A tax watchdog organization, Americans for Tax Fairness (ATF), recently released a report charging New York-based pharmaceutical company Pfizer with $35 billion in tax dodging via its upcoming merger with Allergan. Pfizer is expected to move its headquarters to Ireland, where Allergan is currently located.
Is the Pfizer Merger a “Tax Inversion?”
Allergan is the pharmaceutical company behind the popular anti-aging treatment Botox, while Pfizer makes drugs like Viagra and Lipitor. When the companies announced the $160 billion merger, experts called it a form of tax inversion – a stock transaction designed to save Pfizer from a large portion of US taxes.
ATF Report Findings
ATF describes itself as a progressive tax reform coalition. Tax reform, the ATF believes, “requires big corporations and the wealthy to pay their fair share in taxes, not to live by their own set of rules.” Some of the ATF report findings:
- Changing Pfizer’s headquarters to Ireland is “largely a change of address” designed to avoid US taxes while the company is still managed from New York.
- Pfizer has been “aggressively raising prescription drug prices.”
- Pfizer could potentially dodge about $35 billion in taxes.
Pfizer’s Tax Strategy
Pfizer has been underpaying taxes for a number of years, according to the ATF report.
- Pfizer reported to the Securities and Exchange Commission (SEC) that it had tax liability on “unrepatriated foreign earnings” in 2014 to the tune of $21.2 billion.
- The organization Citizens for Tax Justice claims that Pfizer also owes another $14 billion on offshore earnings it had reinvested.
To put the sum of $35 billion in context, that same amount could keep the National Cancer Institute going for seven years.
Rising Drug Prices
In addition to tax maneuvering, US taxpayers have also had to contend with Pfizer’s rising drug prices.
- Since 2012, Pfizer has increased the price of its best-selling prescription drugs by 39% – while the average inflation rate over the same time period was only 1.7%.
- That 39% price hike was four times the overall prescription drug inflation rate of 9%.
- Pfizer has employed delaying tactics like patent litigation to keep generic versions of its drugs off of shelves so that its branded drugs can continue to command a high price long past the expiration date of the patent.
Criticism of the ATF Report
Some experts are criticizing the ATF report about the Pfizer merger. They argue that even if Pfizer’s headquarters remained in the US, the company wouldn’t be paying $35 billion anyway.
Companies only pay taxes on profits brought back to the US. Experts say that reinvesting those profits in the US is unlikely in the case of Pfizer’s overseas profits, which make up the majority of its tax liability. Pfizer’s 2014 annual report indicated that its overseas earnings are “intended to be indefinitely reinvested overseas.”

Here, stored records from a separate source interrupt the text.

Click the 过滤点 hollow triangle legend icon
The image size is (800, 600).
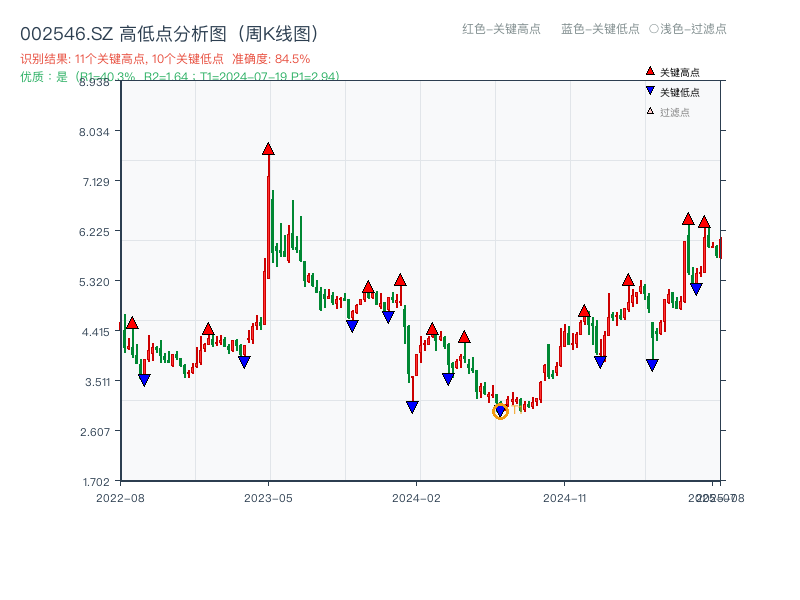tap(650, 111)
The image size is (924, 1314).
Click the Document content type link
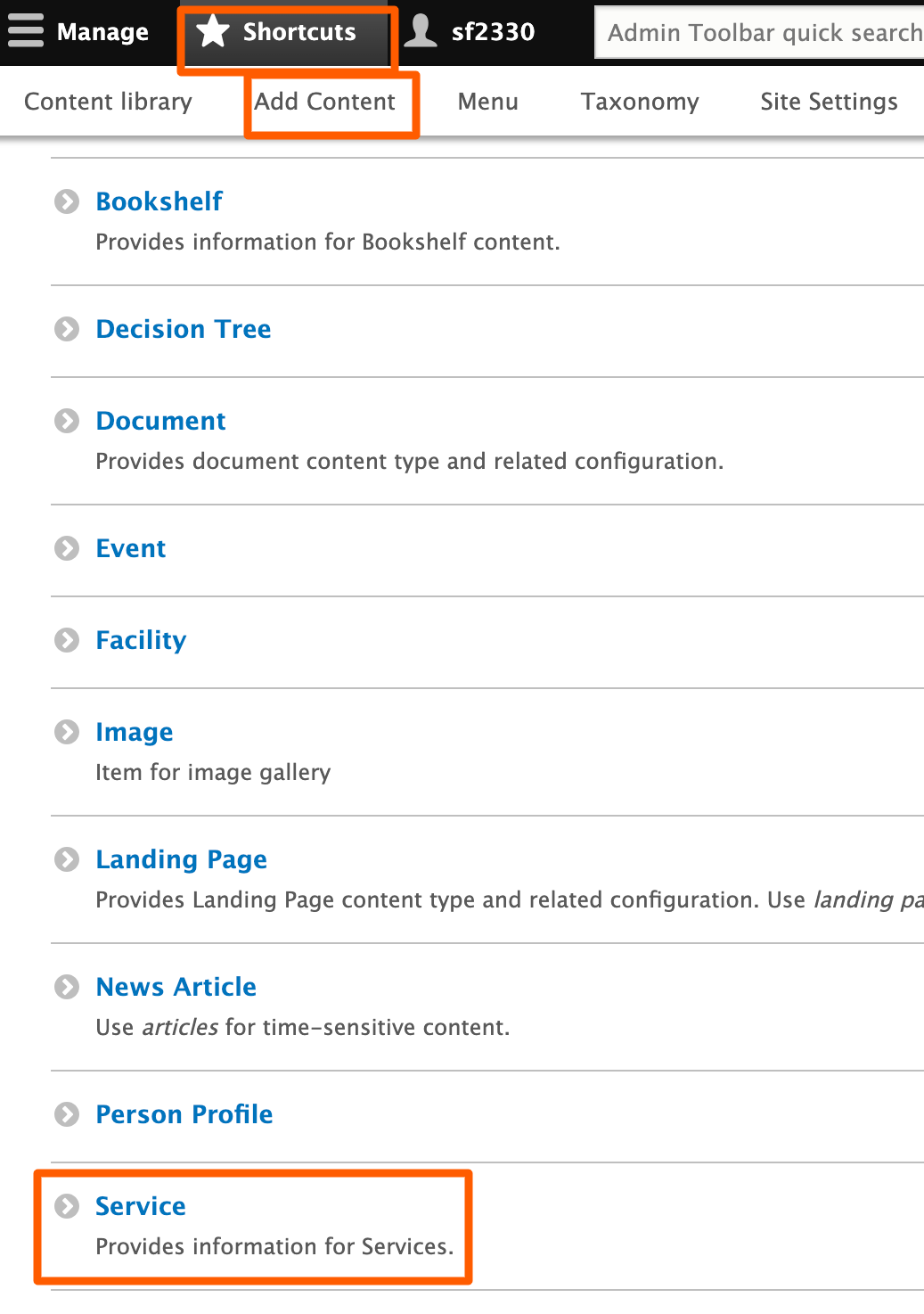point(161,421)
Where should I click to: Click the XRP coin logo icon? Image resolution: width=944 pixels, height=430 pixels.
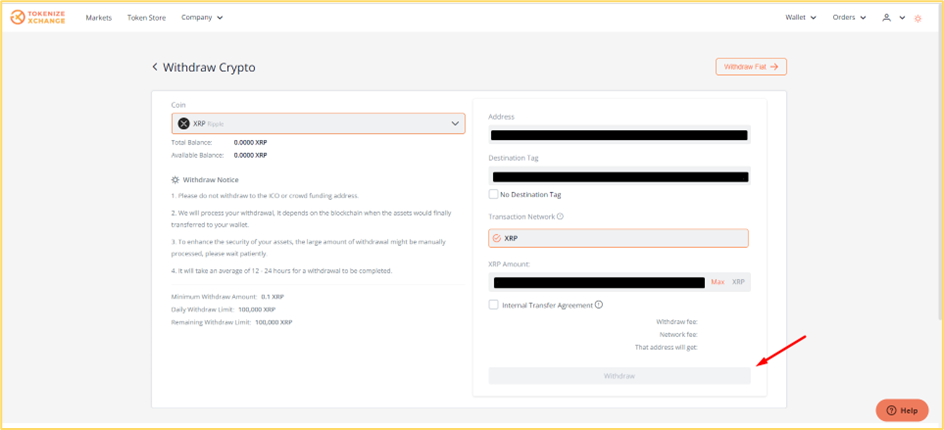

Even so, critics of the ATF report admit that Pfizer will lower its effective US tax rate from about 25% to 17% in the years that follow the merger with Allergan.
Pfizer Says the Merger Won’t Impact US Jobs
Pfizer released a statement about the impact of the merger, saying that it “is not structured to move jobs out of the United States, where we conduct the majority of our research.”
Since the announcement of the merger on November 15, 2015, Pfizer stock has declined from $31.33 to $29.70 (a loss of -5.2%), its lowest point since mid-October 2014.